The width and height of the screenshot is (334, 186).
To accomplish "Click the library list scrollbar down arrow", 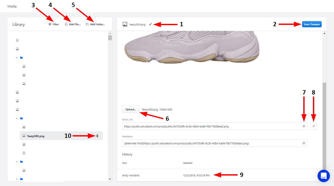I will (110, 179).
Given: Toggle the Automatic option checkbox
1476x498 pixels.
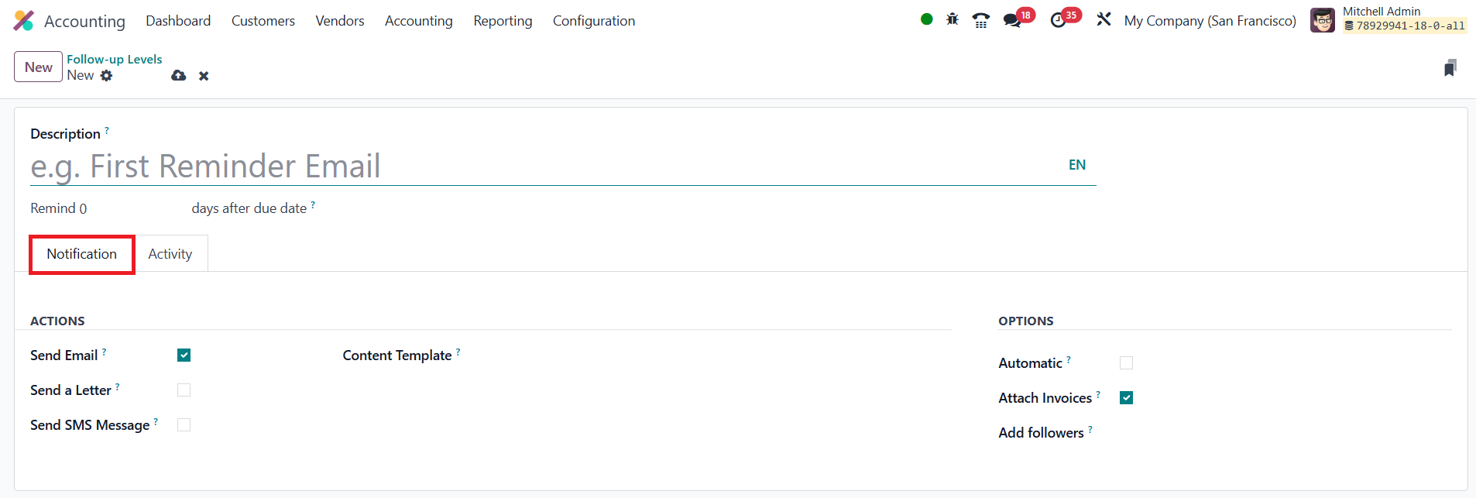Looking at the screenshot, I should (1126, 363).
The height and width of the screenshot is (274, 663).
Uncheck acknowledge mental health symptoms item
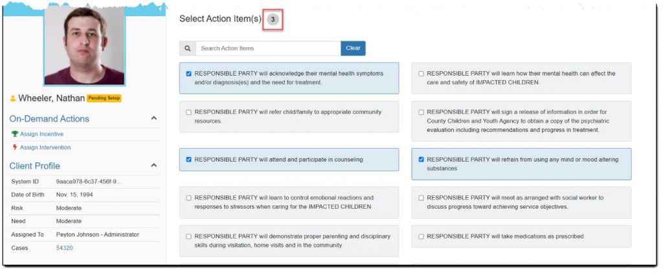click(189, 74)
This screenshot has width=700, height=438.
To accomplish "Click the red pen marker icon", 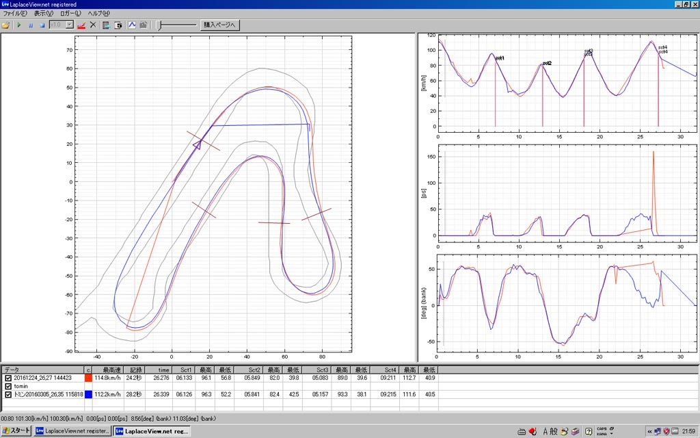I will (x=81, y=25).
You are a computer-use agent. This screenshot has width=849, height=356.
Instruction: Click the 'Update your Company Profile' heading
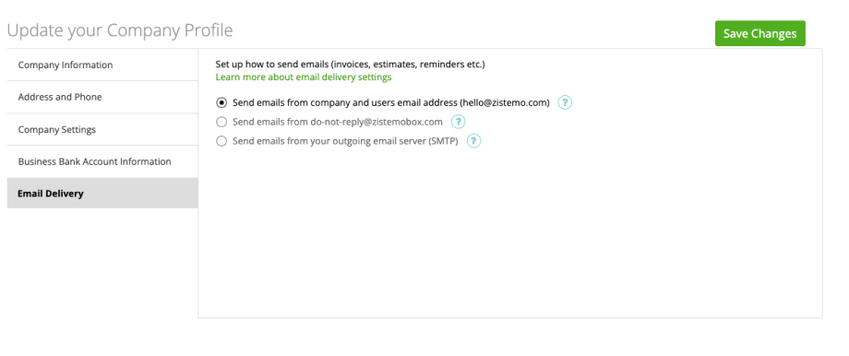[120, 30]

#### [EXERCISE BRIEF]
Put everything from the line containing "You are a computer-use" down to the end of the rows into a JSON list of strings, one string per line, skipping blank lines. Leave the pictures out.

#### [OUTPUT]
[
  "You are a computer-use agent. This screenshot has width=849, height=356.",
  "Instruction: Click the 'Update your Company Profile' heading",
  "[120, 30]"
]